Seriously -- Wal-Mart?

But then I learned more about Ellison, an affable forty-something outdoorsman-philosopher whose first venture brought Soviet and American delegations together on wild rivers in both countries -- in the midst of the Cold War. Diplomacy and friendships sprang out of the bonds that inevitably develop when people row together down hair-raising rapids.

Now Ellison engaged in an entirely different kind of diplomacy, bringing corporate titans and environmentalists together so they, too, can focus on their common ground -- and how protecting the planet can actually be the greatest business opportunity of the century.

The river guide can rattle off one example after another of freshly converted business leaders pursuing the least polluting, least wasteful, and least energy-hogging practices.  Why do companies such as Wal-Mart do this? Because they have realized (with Ellison's help) that this isn't just the most planet-friendly way of doing business. It also can be the most profitable way of doing business.
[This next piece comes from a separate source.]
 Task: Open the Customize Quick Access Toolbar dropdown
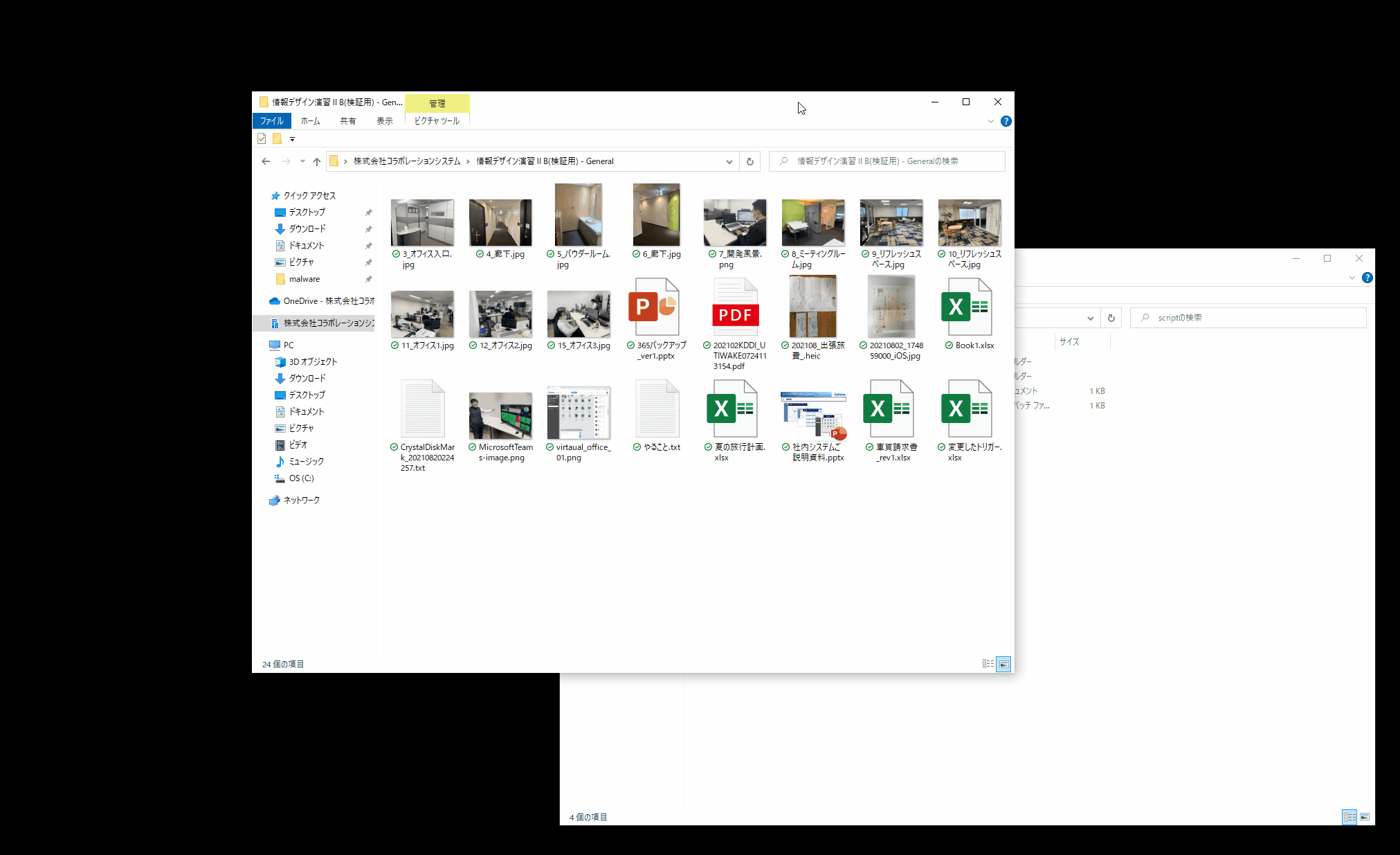(292, 139)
Read synopsis and early reviews of Force of Nature here. Check out reader reviews from Amazon's Vine Program here.

Here’s a prime example of what’s been going on: It began with a toy truck, which Wal-Mart sold by the million.
Encouraged by Ellison to take some baby steps toward greater sustainability, Wal-Mart shaved a few inches off the cardboard packaging of its toy fleet. Then they did the math: The move saved 4,000 trees -- good for the planet, obviously. But it brought other consequences, too: Smaller packages required 497 fewer shipping containers to pack and a million fewer barrels of oil to move the products from factory to warehouse to store. That led to $2.4 million in savings for the retailer within a year. Wal-Mart would have to sell $60 million in toys to earn that same amount. 
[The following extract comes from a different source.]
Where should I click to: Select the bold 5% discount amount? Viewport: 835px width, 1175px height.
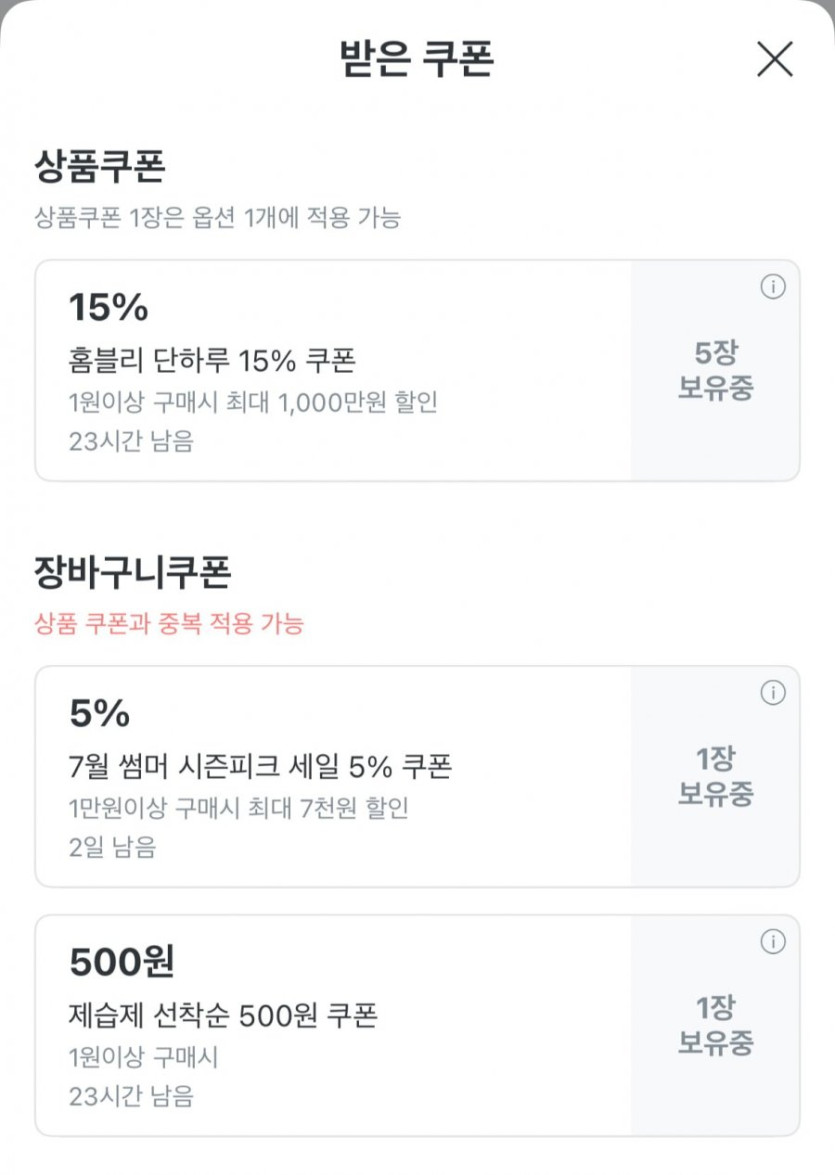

That was just one product, but it seemed to light a fire within Wal-Mart 's former CEO, H. Lee Scott, to uncover other missed opportunities to be both sustainable and profitable. Overcoming his own skepticism, Scott gave the green light to keep going green, and allowed Ellison to open the normally secretive company to outsiders with fresh ideas -- even the former president of the Sierra Club, who once called Wal-Mart "the devil."

What happens when a Wal-Mart -- or American dairy farmers or the global fashion industry, both of which are following Wal-Mart's lead -- start looking for green choices throughout their businesses because it serves the bottom line? The potential is mind-boggling, and represents one of the most hopeful green trends today.

The unlikely partnership of a river guide and a CEO has helped set in motion what could be the next industrial revolution -- the story I explore in my new book, Force of Nature.  I hope you'll find it as intriguing and important a tale as I did.